On Sep 11, 2008, at 7:59 PM, Thomas A. Schmitz wrote:
On Sep 11, 2008, at 6:20 PM, Thomas A. Schmitz wrote:
\starttext
\start
\setbox\scratchbox\vbox{\externalfigure[mill]}
\dimen0=\wd\scratchbox \dimen2=\ht\scratchbox
\framed[frame=on,strut=no,width=8cm,height=2cm] {\dimen1=\hsize \divide\dimen1 by \dimen0 \dimen3=\vsize \divide\dimen3 by \dimen2 \ifdim\dimen1>\dimen3 \externalfigure[mill][height=\vsize] \else \externalfigure[mill][width=\hsize] \fi}
\framed[frame=on,strut=no,width=2cm,height=8cm] {\dimen1=\hsize \divide\dimen1 by \dimen0 \dimen3=\vsize \divide\dimen3 by \dimen2 \ifdim\dimen1>\dimen3 \externalfigure[mill][height=\vsize] \else \externalfigure[mill][width=\hsize] \fi}
\stop
\stoptext
Wolfgang
Wolfgang,
as always, you're a source of wisdom and knowledge... Just I understand this correctly and can adapt it to my macro: \dimen1= \hsize: here \hsize refers to the size of the \framed inside which we're operating, right?

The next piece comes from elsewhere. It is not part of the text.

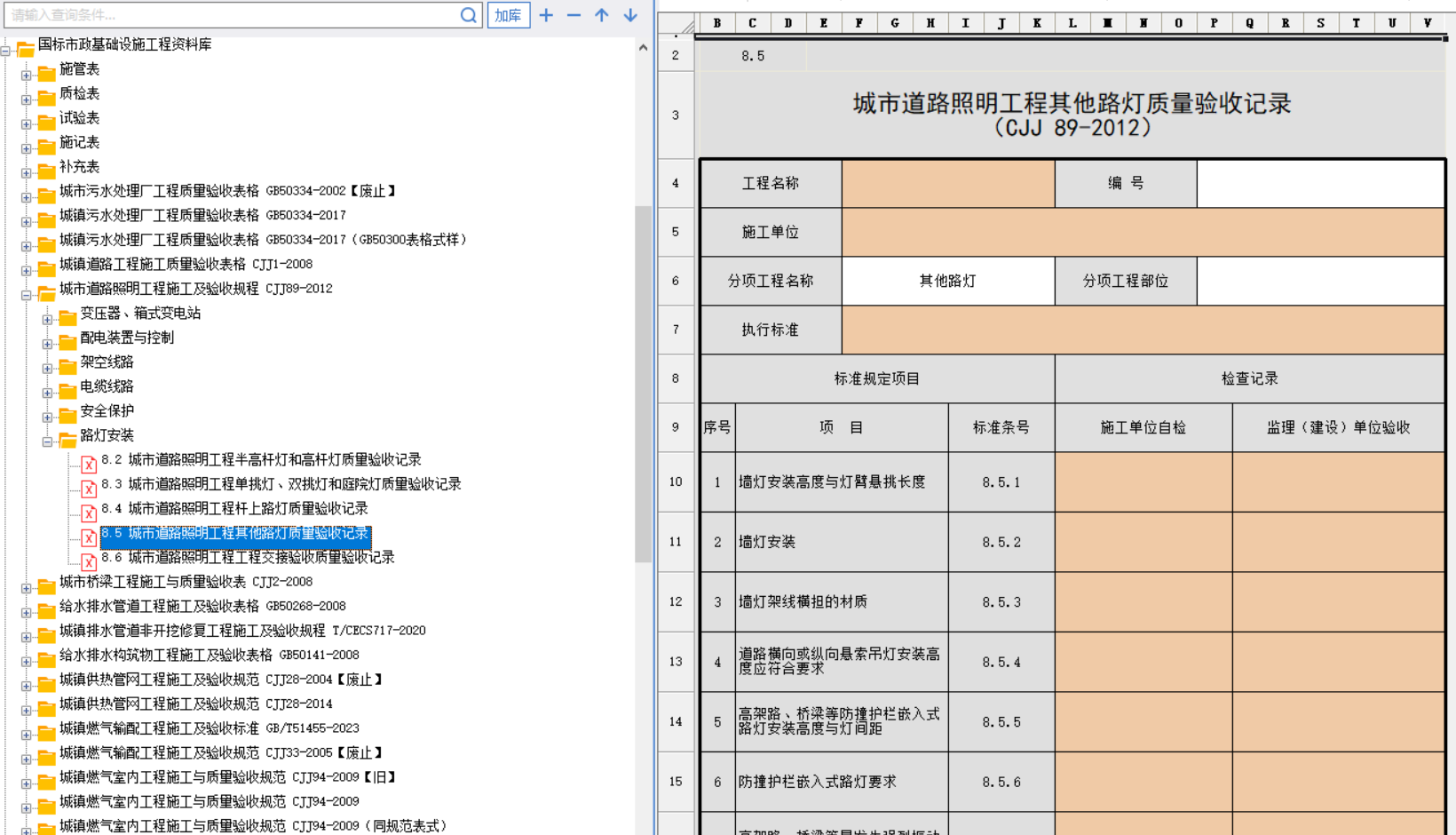This screenshot has width=1456, height=835.
Task: Expand the 电缆线路 folder
Action: click(48, 393)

And another question: I get an error "! Illegal unit of measure (pt inserted)." Is it really possible to divide a dimension by another dimension? Not according to what I read here: http://www.tug.org/utilities/plain/cseq.html#divide-rp "must be a nonzero integer." See, I'm far from being a native speaker of TeX...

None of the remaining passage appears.